* [EXERCISE REQUIREMENTS]
a) Print the section of the Fiji cash transfer text starting at "Children will always" and ending at "and age groups.".
b) In the Fiji cash transfer text, what share of Fiji's GDP did remittances from family members working overseas make up at last count?
START TEXT
“I know those who were really in need were assisted through this cash project.”
In March this year, Save the Children with partner Vodafone Fiji, reached household number 14,000 with a digital cash transfer. The mother from the home who received this payment didn’t quite understand why she was so special to us, but ultimately this payment meant that we had reached the number of people we had set out to support in communities devastated by COVID-19. And it felt great.
We’ve recently seen the Government of Fiji act quickly to deal with its first large outbreak of COVID-19 cases, but the pandemic had already impacted entire Fijian communities, as closed borders and no tourists devastated the country’s economy.
“Many people from Australia and New Zealand already know what a wonderful country Fiji is to holiday in, so they would understand that the pandemic has crippled our economy which is normally buoyed by tourism,” said Shairana Ali, CEO of Save the Children Fiji. “But closed borders have also impacted households, as remittance received from family members working overseas, at last count made up 5.2% of Fiji’s GDP. It’s an additional blow, that many people around the world don’t know about.”
Children will always be our number one priority. But when we started working with partners Fijian Council of Social Services and their District Councils of Social Services, to unearth the people who were the most vulnerable to the economic effects of COVID-19, we discovered that the most vulnerable people came from many different communities and age groups.
“We had established a vulnerability criterion which helped us to determine who would receive these payments, yet we were surprised at how diverse our list grew,” Ms. Ali said. “But because we are aiming to strengthen the broader economy, we know that money spent within communities is ultimately going to help children across the country.”
On Vanua Levu, one of the areas that was identified to be in desperate need was a small community made up of families of mixed ethnicities from Fiji and other countries across the Pacific. Most of the residents are unable to own land in Fiji. We partnered with the local council to ensure the cash voucher program was reaching the right people here. “We assisted people with disabilities, elderly, single headed households, and those who were directly impacted by COVID-19,” explained Mr Tabaileau, Advisory Councillor for the village and settlement.
END TEXT
START DATA PROVIDED
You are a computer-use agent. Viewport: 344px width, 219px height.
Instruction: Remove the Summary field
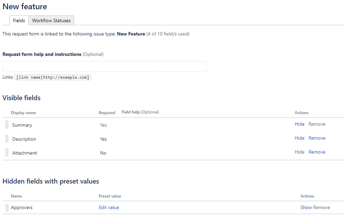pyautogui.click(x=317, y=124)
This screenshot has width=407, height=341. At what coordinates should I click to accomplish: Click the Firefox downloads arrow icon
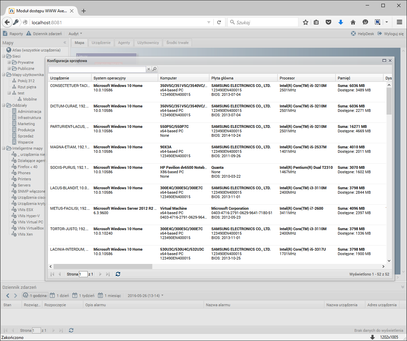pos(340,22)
END DATA PROVIDED
START DATA PROVIDED
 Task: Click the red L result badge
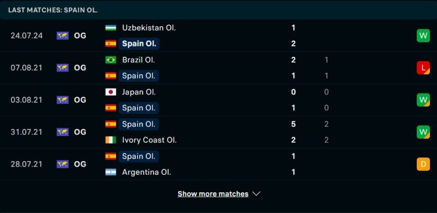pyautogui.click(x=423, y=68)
END DATA PROVIDED
* [ANSWERS FOR THIS EXERCISE]
a)
Children will always be our number one priority. But when we started working with partners Fijian Council of Social Services and their District Councils of Social Services, to unearth the people who were the most vulnerable to the economic effects of COVID-19, we discovered that the most vulnerable people came from many different communities and age groups.

b) 5.2%